One would think, then, that this book would be a profoundly disappointing read when ("spoiler" alert!) one finds that the "treasure" of Bornholm is this geometry/mathematics. Yep, the old "encoding knowledge for the ages in stone" trick. Lincoln argues reasonably convincingly that this is what the whole 10th-12th Century Bornholm thing was about. However, what saves the book (for me, at least) is the bits and pieces of background information regarding the Templars, and the tradition of "Swedish Freemasonry". I was unaware that the Baltic countries such as Estonia had remained strongly Pagan and were "inconvenient" to the Holy Roman Empire as they formed a choke point to trade ... the Templars were called in to aid in a long battle with these tribes. Also, there are threads here that the Templars had a "special relationship" with Swedish/Scandinavian secret groups which resulted in a surviving undercurrent beyond the 1312ce dissolution of the order by Rome. Obviously, the Templars (whose "round" church design is evident here) were very involved in the region, and it is interesting to contemplate how that influence came (as has been rumored in many other books) to shape the Masonic orders. There are also some additional interesting bits regarding the Templar Knights in Jerusalem, and some of the events in Southern France, with the Merovingians, etc., and recent research showing so-far-unexplored "subterranean chambers" existing under many of the discussed structures.
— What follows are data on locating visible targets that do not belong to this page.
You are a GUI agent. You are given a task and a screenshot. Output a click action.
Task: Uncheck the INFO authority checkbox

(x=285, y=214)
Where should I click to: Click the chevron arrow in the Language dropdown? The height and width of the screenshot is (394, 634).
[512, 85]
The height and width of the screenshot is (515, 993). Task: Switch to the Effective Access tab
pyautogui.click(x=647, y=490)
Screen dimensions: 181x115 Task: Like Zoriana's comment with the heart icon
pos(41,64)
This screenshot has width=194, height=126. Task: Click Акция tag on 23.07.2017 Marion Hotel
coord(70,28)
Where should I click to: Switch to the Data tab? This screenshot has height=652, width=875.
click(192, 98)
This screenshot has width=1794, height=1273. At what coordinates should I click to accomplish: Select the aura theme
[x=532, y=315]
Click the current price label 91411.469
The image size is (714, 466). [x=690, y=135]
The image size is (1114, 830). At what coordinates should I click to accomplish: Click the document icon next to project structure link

Oh, one "geometric" thing of interest here ... Bornholm and Rennes-le-Chateau are "exactly" the same distance from Jerusalem, at an angle which suggests the point of a pentagram.
Anyway ... the version I have of The Templars' Secret Island is the Barnes & Nobel printing, which I got on clearance at the store (so I'm guessing it's out of print), but is still available on their web site. Deeply discounted copies can be found via Amazon's new/used vendors as well. Again, there is enough peripheral stuff in this book to make it well worth reading for somebody with as much of this material in one's library as I have, and I'm sure it would be fascinating to the "math game" inclined, and it's an interesting from a "Scandinavian history" level, but it just wasn't really "my cup of tea" (although I'm looking forward to further reading based on some of that "peripheral stuff"!) at this point ... however, as Dennis Miller would put it, "your mileage may vary"!